* Goal
In the items running from the line containing "The width and height of the screenshot is (255, 191)." down to the line containing "should pyautogui.click(x=278, y=267).", swap "magnifier icon" for "search icon" and write these lines out again with nothing else changed.

* Records shown
+===+

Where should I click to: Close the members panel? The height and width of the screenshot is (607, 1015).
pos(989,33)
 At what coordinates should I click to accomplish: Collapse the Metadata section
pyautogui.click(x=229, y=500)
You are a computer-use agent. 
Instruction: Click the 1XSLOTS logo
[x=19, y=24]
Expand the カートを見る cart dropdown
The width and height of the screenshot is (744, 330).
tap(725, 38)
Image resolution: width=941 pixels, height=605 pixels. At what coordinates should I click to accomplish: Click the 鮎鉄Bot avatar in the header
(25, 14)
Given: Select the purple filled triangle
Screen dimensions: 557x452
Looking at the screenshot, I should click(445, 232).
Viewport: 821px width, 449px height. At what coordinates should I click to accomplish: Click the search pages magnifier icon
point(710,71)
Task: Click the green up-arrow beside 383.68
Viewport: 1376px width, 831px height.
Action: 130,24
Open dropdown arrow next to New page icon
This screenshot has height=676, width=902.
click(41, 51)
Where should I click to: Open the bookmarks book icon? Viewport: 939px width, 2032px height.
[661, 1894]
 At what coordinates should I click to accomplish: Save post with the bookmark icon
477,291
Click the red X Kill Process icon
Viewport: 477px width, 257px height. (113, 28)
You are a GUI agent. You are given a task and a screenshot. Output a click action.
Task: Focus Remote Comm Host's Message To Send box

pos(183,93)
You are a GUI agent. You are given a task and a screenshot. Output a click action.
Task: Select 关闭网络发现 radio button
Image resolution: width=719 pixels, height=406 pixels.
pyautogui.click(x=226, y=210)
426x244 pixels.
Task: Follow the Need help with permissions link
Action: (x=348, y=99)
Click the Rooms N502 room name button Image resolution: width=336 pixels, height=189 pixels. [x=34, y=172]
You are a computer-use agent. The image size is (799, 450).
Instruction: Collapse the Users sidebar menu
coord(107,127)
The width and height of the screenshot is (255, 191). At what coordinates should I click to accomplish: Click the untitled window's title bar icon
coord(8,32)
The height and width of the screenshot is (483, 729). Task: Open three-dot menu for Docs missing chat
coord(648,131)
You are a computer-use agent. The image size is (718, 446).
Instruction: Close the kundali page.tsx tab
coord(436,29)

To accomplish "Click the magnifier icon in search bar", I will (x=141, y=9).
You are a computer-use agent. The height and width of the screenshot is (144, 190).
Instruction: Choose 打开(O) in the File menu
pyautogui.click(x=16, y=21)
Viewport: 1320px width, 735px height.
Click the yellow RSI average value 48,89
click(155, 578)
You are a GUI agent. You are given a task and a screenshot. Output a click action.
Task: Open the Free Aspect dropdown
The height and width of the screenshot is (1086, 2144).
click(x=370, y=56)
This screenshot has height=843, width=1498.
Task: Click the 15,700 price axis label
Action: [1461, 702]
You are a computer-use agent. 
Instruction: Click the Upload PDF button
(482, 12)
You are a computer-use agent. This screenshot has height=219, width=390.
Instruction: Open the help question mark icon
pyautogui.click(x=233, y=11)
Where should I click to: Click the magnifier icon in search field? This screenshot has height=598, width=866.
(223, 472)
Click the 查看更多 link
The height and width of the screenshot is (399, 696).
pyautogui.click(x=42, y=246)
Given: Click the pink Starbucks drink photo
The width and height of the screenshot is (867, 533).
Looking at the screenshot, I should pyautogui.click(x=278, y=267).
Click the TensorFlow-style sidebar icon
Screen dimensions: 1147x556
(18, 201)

+===+

* Final result
The width and height of the screenshot is (255, 191). At what coordinates should I click to accomplish: Click the untitled window's title bar icon
coord(8,32)
The height and width of the screenshot is (483, 729). Task: Open three-dot menu for Docs missing chat
coord(648,131)
You are a computer-use agent. The image size is (718, 446).
Instruction: Close the kundali page.tsx tab
coord(436,29)

To accomplish "Click the search icon in search bar", I will (x=141, y=9).
You are a computer-use agent. The height and width of the screenshot is (144, 190).
Instruction: Choose 打开(O) in the File menu
pyautogui.click(x=16, y=21)
Viewport: 1320px width, 735px height.
Click the yellow RSI average value 48,89
click(155, 578)
You are a GUI agent. You are given a task and a screenshot. Output a click action.
Task: Open the Free Aspect dropdown
The height and width of the screenshot is (1086, 2144).
click(x=370, y=56)
This screenshot has height=843, width=1498.
Task: Click the 15,700 price axis label
Action: [1461, 702]
You are a computer-use agent. 
Instruction: Click the Upload PDF button
(482, 12)
You are a computer-use agent. This screenshot has height=219, width=390.
Instruction: Open the help question mark icon
pyautogui.click(x=233, y=11)
Where should I click to: Click the search icon in search field? This screenshot has height=598, width=866.
(223, 472)
Click the 查看更多 link
The height and width of the screenshot is (399, 696).
pyautogui.click(x=42, y=246)
Given: Click the pink Starbucks drink photo
The width and height of the screenshot is (867, 533).
Looking at the screenshot, I should pyautogui.click(x=278, y=267).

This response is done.